Subject to these requirements, you are free to implement the GUI however you see fit.

  1. Implement controller.MinMaxAI, as specified in the javadoc. SmartAI is a subclass of MinMaxAI, so it won't work until you complete MinMaxAI.

  2. Write a file called README.txt or README.pdf containing:

  1. Update the comment on line 1 of gui.Main to indicate the amount of time spent on the project.

  2. Submit a file containing your entire project.

You can check that your code is complete by asking eclipse to show you what refers to NotImplementedException (right click on NotImplementedException in the package explorer, and select References / Project). If nothing throws NotImplementedException, then you've probably implemented everything!

Interesting research directions

There are several interesting directions for further exploration on this project. We list a few ideas here. These are not required and will not be graded, but they are good learning experiences.

If you do explore these avenues, mention it in your README, and make sure it does not interfere with the correct functioning of your program!

Note on style

The release code is occasionally slightly more verbose than the code you are used to seeing.
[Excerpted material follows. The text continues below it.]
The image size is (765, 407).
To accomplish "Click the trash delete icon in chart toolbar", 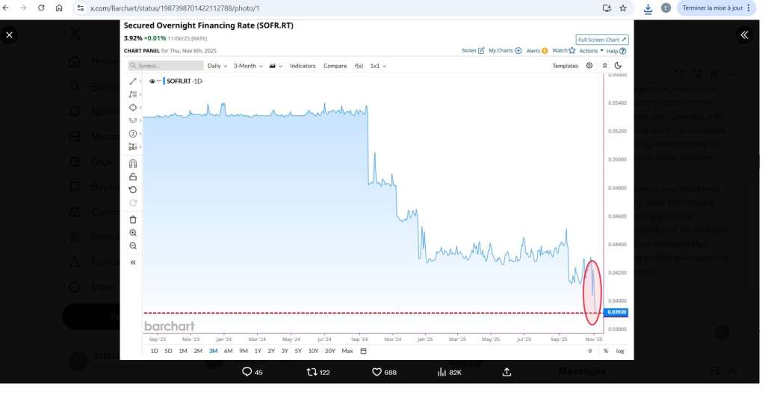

This is deliberate: sometimes saying something explicitly can make your code easier to understand, while at other times it adds complexity.

For example, this code often uses complete words instead of single letters for method arguments. Why is this? When writing small programs, the primary audience for your code are those who are looking directly at it. Those readers have the method spec directly in their field of vision, so they can clearly see what each argument is.

When writing large programs, on the other hand, the readers are likely to be looking at a different piece of code while interacting with yours. For example, they may be using eclipse's autocomplete to fill in the arguments to the method. Those readers will see the argument names without seeing the method specification; by giving longer names to the variables, we put more information at the fingertips of those readers.

Similarly, the provided code tends to use this.f instead of just f more frequently than you are used to. When looking at a small program, it is easy to process the inside-out and bottom-up rules in your head to find out where a variable is declared. However, as the complexity of the code becomes larger, the extra hint that f is a field makes the reader's job easier. There is a tradeoff if the code becomes very dense; effort has been made to keep the code simple enough that the notational clutter does not become distracting; where it is, it has been elided.

What should you do? The most important thing is that you think about each stylistic decision you make. Think about who the audience for that code is, and what will make your program most readable to them. Thinking about how to make your code as easy to read as possible is the essence of good style.

Another example: there are tradeoffs between different style guidelins. For example, the following method declaration:

private Board makeBoard(@NonNull Board other, @NonNull Location locToChange, @NonNull Player p) throws IllegalStateException, IllegalArgumentException {

this code is hard to read because it (badly) violates the line length requirement. A reader with a small screen is likely to see

    private Board makeBoard(@NonNull Board other, @NonNull Location locToChange,

and be very confused. However, splitting it onto multiple lines yields:

    private Board makeBoard(@NonNull Board other, @NonNull Location locToChange,
        @NonNull Player p)
        throws IllegalStateException, IllegalArgumentException {
        int x = 0;
        int y = 0;

This is very hard to read because it's not at all clear where the declaration ends and the body begins. Here is a better solution:

    private Board makeBoard(@NonNull Board other,
                            @NonNull Location locToChange,
                            @NonNull Player p)
            throws IllegalStateException, IllegalArgumentException
        int x = 0;
        int y = 0;

A reader scanning this has a very clear visual separation between the arguments, exceptions, and method body. Of course, complicated methods should be avoided wherever possible, but sometimes you need them.